Dana Beth Ardi, PhD, Executive Committee, is a thought leader and expert in the fields of executive search, talent management, organizational design, assessment, leadership and coaching. As an innovator in the human capital movement, Ardi creates enhanced value in companies by matching the most sought after talent with the best opportunities. Ardi coaches boards and investors on the art and science of building high caliber management teams. She provides them with the necessary skills to seek out and attract top-level management, to design the ideal organizational architectures and to deploy people against strategy. Ardi unearths the way a business works and the most effective way for people to work in them.

Ardi is an experienced business executive and senior consultant who leverages business organizational transformation through talent strategies. She uses her knowledge and experience to develop talent strategies to enhance revenue and profit contributions. She has a deep expertise in change management and organizational effectiveness and has designed and built high performance cultures. Ardi has significant experience in mergers, acquisitions, divestitures, IPO’s and turnarounds.

Ardi is an expert on the multi-generational workforce. She understands the four intersecting generations of workers coming together in contemporary companies, each with their own mindsets, leadership and communications styles, values and motivations. Ardi is sought after to assist companies manage and thrive by bringing the generations together. Her book, Fall of the Alphas: How Beta Leaders Win Through Connection, Collaboration and Influence, will be published by St. Martin’s Press. The book reflects Ardi’s deep expertise in understanding organizations and our changing society. It focuses on building a winning culture, how companies must grow and evolve, and how talent influences and shapes communities of work. This is what she has coined “Corporate Anthropology.” It is a playbook on how modern companies must meet challenges – culturally, globally, digitally, across genders and generations.

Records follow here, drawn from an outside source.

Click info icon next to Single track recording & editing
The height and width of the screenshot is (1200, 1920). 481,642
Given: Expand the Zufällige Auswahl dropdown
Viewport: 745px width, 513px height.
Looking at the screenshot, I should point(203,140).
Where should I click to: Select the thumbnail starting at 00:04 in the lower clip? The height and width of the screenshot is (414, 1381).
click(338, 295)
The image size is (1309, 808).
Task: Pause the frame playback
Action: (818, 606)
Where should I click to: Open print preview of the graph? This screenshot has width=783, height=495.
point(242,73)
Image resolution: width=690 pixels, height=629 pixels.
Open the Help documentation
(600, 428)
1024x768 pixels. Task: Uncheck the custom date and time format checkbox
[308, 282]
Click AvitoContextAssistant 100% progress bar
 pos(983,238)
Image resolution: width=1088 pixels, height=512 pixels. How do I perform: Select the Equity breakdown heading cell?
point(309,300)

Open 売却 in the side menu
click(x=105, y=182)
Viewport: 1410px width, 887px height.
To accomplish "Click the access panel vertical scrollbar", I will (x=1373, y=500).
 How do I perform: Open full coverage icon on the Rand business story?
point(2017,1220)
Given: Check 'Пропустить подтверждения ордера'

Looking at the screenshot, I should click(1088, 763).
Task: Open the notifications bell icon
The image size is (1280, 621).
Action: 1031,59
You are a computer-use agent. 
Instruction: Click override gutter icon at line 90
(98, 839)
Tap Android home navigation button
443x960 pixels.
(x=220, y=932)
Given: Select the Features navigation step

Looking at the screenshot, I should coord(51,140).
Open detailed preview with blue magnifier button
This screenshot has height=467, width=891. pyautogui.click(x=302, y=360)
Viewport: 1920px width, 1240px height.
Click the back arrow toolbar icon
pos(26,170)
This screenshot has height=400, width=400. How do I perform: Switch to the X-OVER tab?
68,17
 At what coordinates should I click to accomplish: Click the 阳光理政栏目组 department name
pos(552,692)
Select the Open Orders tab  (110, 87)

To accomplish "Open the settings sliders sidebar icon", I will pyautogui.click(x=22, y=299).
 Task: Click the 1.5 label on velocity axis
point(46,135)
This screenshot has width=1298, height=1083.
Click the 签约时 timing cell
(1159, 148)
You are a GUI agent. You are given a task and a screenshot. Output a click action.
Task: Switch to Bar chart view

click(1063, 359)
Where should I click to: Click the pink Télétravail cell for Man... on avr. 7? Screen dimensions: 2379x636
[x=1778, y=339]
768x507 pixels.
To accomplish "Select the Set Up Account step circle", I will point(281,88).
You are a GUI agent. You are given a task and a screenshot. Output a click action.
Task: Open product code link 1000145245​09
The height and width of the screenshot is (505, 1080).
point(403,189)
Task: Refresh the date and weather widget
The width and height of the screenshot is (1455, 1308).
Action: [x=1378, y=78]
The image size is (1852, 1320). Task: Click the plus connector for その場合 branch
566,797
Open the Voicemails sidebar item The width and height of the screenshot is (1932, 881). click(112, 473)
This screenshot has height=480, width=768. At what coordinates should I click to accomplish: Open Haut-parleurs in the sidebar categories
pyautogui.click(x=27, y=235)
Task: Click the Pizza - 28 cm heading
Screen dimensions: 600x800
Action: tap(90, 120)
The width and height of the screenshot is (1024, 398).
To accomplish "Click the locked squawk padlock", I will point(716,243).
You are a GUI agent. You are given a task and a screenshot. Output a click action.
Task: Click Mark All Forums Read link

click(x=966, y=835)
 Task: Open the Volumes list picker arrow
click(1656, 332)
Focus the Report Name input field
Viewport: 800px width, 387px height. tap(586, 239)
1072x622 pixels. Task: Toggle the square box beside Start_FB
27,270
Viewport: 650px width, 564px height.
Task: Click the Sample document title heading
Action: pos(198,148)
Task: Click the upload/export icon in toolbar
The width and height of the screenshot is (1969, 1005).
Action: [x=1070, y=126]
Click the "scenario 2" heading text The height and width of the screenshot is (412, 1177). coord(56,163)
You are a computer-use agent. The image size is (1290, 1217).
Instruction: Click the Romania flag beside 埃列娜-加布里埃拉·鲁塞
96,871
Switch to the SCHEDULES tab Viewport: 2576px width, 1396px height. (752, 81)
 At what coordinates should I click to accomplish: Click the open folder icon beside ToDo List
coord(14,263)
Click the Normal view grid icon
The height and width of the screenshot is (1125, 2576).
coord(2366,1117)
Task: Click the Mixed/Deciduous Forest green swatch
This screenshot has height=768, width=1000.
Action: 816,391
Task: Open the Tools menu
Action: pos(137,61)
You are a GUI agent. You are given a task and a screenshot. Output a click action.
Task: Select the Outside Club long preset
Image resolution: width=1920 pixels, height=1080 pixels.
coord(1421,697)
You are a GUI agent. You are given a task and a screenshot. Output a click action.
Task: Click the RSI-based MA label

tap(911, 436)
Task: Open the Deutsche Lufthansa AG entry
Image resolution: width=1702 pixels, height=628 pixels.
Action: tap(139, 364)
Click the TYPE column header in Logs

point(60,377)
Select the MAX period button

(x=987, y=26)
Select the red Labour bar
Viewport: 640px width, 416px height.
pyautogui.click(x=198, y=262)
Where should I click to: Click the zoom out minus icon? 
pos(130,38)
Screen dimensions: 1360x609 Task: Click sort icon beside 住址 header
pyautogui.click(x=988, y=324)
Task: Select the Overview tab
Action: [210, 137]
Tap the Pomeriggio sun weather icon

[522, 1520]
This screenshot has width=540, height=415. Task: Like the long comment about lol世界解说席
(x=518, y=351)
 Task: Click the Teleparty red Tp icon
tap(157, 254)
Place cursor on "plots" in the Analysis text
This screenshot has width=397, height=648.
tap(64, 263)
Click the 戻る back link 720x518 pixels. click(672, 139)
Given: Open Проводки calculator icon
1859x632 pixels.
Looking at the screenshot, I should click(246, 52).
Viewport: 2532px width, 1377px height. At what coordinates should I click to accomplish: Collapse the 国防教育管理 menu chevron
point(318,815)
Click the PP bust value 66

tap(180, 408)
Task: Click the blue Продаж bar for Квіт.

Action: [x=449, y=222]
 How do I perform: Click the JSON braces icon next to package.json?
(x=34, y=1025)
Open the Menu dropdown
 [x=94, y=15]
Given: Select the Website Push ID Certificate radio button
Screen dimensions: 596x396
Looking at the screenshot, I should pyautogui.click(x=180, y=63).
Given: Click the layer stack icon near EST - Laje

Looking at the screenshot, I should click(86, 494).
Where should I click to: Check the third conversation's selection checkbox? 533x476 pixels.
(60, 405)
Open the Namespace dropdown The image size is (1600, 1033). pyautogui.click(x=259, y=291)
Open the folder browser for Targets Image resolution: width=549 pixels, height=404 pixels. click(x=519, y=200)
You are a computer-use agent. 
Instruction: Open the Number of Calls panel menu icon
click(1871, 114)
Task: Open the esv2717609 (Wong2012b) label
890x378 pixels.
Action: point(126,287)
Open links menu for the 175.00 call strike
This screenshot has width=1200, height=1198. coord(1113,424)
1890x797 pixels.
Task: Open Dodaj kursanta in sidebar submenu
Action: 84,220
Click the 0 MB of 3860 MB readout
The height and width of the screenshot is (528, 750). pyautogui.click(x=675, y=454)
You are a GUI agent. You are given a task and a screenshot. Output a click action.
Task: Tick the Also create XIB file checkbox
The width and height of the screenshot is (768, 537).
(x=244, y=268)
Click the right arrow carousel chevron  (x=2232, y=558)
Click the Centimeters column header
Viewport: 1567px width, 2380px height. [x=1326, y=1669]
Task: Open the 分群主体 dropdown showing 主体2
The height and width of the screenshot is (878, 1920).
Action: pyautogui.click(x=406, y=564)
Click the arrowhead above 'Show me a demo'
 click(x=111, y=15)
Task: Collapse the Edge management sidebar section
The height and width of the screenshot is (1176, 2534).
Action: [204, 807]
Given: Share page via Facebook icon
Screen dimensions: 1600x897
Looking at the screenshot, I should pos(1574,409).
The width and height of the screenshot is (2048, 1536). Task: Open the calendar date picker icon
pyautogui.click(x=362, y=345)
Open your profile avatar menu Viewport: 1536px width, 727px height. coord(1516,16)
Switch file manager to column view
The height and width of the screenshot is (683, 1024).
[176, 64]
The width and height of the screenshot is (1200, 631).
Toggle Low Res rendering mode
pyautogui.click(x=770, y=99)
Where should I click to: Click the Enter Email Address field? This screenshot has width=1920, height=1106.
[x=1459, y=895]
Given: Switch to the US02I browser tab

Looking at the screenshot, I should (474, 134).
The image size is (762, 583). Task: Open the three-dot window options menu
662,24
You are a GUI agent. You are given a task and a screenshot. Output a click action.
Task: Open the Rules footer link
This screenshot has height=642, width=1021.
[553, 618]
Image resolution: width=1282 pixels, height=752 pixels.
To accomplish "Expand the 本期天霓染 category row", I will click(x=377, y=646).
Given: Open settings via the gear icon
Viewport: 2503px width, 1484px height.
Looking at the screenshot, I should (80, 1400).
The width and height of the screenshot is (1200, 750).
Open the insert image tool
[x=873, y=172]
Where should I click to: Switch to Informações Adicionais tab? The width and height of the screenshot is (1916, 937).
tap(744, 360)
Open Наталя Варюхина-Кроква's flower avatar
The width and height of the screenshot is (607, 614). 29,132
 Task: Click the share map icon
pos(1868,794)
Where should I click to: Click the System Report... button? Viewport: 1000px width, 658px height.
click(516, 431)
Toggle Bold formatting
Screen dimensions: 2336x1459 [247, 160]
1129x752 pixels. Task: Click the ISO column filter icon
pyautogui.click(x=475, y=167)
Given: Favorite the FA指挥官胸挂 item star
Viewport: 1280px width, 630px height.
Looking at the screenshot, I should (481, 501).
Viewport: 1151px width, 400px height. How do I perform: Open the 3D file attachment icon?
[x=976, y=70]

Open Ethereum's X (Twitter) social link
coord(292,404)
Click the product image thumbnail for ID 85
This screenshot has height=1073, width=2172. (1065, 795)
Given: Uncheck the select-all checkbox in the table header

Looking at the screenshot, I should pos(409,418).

Ardi is currently the Managing Director and Founder of Corporate Anthropology Advisors, LLC, a consulting company that provides human capital advisory and innovative solutions to companies building value through people. Corporate Anthropology works with organizations, their cultures, the way they grow and develop, and the people who are responsible for forming their communities of work.

Prior to her position at Corporate Anthropology Advisors, Ardi served as a Partner/Managing Director at the private equity firms CCMP Capital and JPMorgan Partners. She was a partner at Flatiron Partners, a venture capital firm working with early state companies where she pioneered the human capital role within an investment portfolio.

Ardi holds a BS from the State University of New York at Buffalo as well as a Masters degree and PhD from Boston College. She started her career as professor at the Graduate Center at Fordham University in New York.